Message reads,.........The volume on device "dev/disk5" is not of type Apple_HFS or Apple_UFS.
Could not validate source – Device not configured.
The operation couldn't be completed. (OSStatus error 6)

The source drive is a physical disk5. It has two partitions. Container disk6 on one partition, and container disk7 on the other partition.
The drive is GUID Partition Map. The two containers are both APFS.

The destination drive is a physical disk10. It has one partition, which holds Container disk11.
The drive is GUID Partition Map. The Container is APFS.

Both drives are 2TB. The destination drive is freshly formatted.

I have to admit that I find the APFS containers and volumes thing more than a little confusing, despite reading up on the subject, however, a couple of hours prior to this issue arising, I restored another HDD from a SSD, using the exact same procedure, and it worked. The drives involved in that exercise were both APFS & GUID Partition Map.

What am I missing?
 
I tried to clone a HDD to another HDD using Disk Utility and got an unexpected "operation failed" message.

Message reads,.........The volume on device "dev/disk5" is not of type Apple_HFS or Apple_UFS.
Could not validate source – Device not configured.
The operation couldn't be completed. (OSStatus error 6)
Is your source drive a boot drive w/ macOS on it?

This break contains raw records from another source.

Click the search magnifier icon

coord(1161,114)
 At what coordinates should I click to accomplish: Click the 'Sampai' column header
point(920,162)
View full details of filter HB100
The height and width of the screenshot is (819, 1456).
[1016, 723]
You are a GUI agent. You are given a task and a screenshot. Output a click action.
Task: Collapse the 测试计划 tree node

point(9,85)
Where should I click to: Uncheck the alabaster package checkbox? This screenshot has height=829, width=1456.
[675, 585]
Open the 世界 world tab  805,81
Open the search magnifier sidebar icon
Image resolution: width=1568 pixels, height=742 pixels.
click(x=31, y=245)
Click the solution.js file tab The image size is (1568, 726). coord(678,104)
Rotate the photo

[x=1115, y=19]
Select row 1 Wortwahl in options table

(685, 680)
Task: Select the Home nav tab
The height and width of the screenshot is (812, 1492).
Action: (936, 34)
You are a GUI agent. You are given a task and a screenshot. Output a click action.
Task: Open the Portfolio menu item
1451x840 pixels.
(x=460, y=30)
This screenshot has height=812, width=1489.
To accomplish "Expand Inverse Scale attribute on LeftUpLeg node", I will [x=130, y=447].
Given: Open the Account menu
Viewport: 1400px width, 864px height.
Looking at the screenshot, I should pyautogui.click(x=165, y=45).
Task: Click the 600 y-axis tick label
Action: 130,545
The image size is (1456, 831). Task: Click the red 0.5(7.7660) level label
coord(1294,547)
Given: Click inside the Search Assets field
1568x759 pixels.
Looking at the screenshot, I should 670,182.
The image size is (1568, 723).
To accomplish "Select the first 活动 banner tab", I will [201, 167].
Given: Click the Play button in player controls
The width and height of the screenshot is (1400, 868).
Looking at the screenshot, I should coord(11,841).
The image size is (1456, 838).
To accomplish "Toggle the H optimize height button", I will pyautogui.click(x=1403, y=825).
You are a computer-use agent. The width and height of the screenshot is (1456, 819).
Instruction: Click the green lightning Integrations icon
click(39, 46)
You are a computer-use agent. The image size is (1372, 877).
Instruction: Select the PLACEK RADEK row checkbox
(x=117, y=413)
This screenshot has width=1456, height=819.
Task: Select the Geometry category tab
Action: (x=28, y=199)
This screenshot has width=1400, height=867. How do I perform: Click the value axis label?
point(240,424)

I don't think Disk Utility will clone the Recovery Partition on the source.
 
I cloned the boot drive with disk utility a week ago, no issues at all.
The source in this case has an OS on one partition.
 
In my experience, cloning drives using disk utility will always fail unless the destination drive is formatted with a single HFS+ partition. I suggest erasing the destination drive as Mac OS Extended (Journaled), GUID Partition Map, then right-click the resulting single partition and select Restore and go through the steps. I'm usually cloning the OS drive while booted into Recovery, but I don't think that's necessary for what you're trying to do.
 
In my experience, cloning drives using disk utility will always fail unless the destination drive is formatted with a single HFS+ partition. I suggest erasing the destination drive as Mac OS Extended (Journaled), GUID Partition Map, then right-click the resulting single partition and select Restore and go through the steps. I'm usually cloning the OS drive while booted into Recovery, but I don't think that's necessary for what you're trying to do.
That is something I didn't know. I'll try that tomorrow.
 
I should also point out that my experiences cloning this way have been confined to Monterey. YMMV with other versions of macOS.